Cautiously I glide out over the edge and snake my way forward. I shuffle along on all fours a bit farther, I keep track of my bearings, look around me and observe the distribution of the gunfire so as to able to find my way back. Then I try to get in touch with the others.
I am still afraid, but it is an intelligent fear, an extraordinarily heightened caution. The night is windy and shadows flit hither and thither in the flicker of the gunfire. It reveals too little and too much. Often I pause, stock still, motionless, and always for nothing. Thus I advance a long way and then turn back in a wide curve. I have not established touch with the others. Every yard nearer our trench fills me with confidence—and with haste, too. It would be bad to get hit now.
Then a new fear lays hold of me. I can no longer remember the direction. Quiet, I squat in a shell-hole and try to locate myself. More than once it has happened that some fellow has jumped joyfully into a trench, only then to discover that it was the wrong one.
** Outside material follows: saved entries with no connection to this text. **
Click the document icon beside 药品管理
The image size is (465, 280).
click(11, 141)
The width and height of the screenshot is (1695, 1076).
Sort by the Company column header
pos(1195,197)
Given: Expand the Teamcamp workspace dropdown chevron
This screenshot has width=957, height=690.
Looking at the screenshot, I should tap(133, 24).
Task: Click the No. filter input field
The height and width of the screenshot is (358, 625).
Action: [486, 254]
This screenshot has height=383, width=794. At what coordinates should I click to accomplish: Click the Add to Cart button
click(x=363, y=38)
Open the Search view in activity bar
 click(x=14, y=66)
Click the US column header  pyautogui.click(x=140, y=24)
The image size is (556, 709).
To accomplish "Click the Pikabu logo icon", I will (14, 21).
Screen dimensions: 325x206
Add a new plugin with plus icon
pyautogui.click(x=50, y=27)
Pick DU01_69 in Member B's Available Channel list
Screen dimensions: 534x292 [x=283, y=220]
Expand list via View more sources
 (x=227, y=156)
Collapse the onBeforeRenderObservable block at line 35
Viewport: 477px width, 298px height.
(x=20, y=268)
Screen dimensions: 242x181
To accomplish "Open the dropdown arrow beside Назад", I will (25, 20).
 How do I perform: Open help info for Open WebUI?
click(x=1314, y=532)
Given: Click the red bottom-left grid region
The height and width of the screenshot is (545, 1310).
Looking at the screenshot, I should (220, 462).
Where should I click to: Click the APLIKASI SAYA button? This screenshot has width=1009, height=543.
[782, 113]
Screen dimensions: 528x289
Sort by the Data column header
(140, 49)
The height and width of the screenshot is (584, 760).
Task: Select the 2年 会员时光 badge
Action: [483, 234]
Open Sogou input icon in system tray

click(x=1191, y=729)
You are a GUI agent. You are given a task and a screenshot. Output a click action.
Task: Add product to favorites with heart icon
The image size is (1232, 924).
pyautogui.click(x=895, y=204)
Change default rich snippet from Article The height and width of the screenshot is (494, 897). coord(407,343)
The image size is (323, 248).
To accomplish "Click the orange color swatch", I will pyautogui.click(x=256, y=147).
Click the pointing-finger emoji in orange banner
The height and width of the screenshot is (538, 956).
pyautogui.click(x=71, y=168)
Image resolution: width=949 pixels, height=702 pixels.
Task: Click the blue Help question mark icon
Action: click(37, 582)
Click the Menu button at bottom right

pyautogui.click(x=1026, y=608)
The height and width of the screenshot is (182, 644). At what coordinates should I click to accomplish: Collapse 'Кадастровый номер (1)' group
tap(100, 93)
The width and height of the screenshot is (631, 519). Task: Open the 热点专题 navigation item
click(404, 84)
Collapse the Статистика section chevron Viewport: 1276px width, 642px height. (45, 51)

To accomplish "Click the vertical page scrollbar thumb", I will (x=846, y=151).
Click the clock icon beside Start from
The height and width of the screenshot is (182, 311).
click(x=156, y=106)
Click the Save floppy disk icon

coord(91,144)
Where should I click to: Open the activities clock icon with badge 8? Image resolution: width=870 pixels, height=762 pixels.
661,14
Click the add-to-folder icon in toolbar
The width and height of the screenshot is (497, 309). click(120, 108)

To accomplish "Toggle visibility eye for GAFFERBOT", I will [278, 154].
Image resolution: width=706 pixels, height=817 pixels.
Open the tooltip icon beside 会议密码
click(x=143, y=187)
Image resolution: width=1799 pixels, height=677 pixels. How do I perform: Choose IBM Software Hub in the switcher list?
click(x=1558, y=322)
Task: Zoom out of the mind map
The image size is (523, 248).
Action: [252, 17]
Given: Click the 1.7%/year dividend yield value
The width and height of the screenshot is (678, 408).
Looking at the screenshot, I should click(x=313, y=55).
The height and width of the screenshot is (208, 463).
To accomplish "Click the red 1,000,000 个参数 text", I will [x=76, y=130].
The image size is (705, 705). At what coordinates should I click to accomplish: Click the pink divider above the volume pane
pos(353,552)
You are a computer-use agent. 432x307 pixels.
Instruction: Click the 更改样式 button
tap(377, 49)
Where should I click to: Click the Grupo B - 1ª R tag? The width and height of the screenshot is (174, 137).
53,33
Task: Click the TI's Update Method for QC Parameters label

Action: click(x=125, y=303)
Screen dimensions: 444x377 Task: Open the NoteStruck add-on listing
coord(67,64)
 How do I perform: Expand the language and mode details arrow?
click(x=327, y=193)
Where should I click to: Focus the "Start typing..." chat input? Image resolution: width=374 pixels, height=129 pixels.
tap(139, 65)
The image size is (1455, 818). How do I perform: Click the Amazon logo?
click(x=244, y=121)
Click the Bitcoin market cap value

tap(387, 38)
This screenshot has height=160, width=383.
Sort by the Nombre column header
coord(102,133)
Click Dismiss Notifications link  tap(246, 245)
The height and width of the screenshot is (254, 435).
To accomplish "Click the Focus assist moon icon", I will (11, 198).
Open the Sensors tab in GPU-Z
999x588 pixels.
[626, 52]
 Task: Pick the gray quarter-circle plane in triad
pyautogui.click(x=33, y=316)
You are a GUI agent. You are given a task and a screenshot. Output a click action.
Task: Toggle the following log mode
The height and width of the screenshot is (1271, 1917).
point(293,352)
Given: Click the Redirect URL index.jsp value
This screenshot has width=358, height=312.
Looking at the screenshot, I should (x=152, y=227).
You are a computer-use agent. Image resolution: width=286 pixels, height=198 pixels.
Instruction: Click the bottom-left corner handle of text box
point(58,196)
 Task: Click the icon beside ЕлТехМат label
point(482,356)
After a little time I listen again, but still I am not sure. The confusion of shell-holes now seems so bewildering that I can no longer tell in my agitation which way I should go. Perhaps I am crawling parallel to the lines, and that might go on forever. So I crawl round once again in a wide curve.
These damned rockets! They seem to burn for an hour, and a man cannot make the least movement without bringing the bullets whistling round.
But there is nothing for it, I must get out. Falteringly I work my way farther, I move off over the ground like a crab and rip my hands sorely on the jagged splinters, as sharp as razor blades. Often I think that the sky is becoming lighter on the horizon, but it may be merely my imagination. Then gradually I realize that to crawl in the right direction is a matter of life or death.
A shell crashes. Almost immediately two others. And then it begins in earnest. A bombardment. Machine-guns rattle. Now there is nothing for it but to stay lying low. Apparently an attack is coming. Everywhere the rockets shoot up. Unceasing.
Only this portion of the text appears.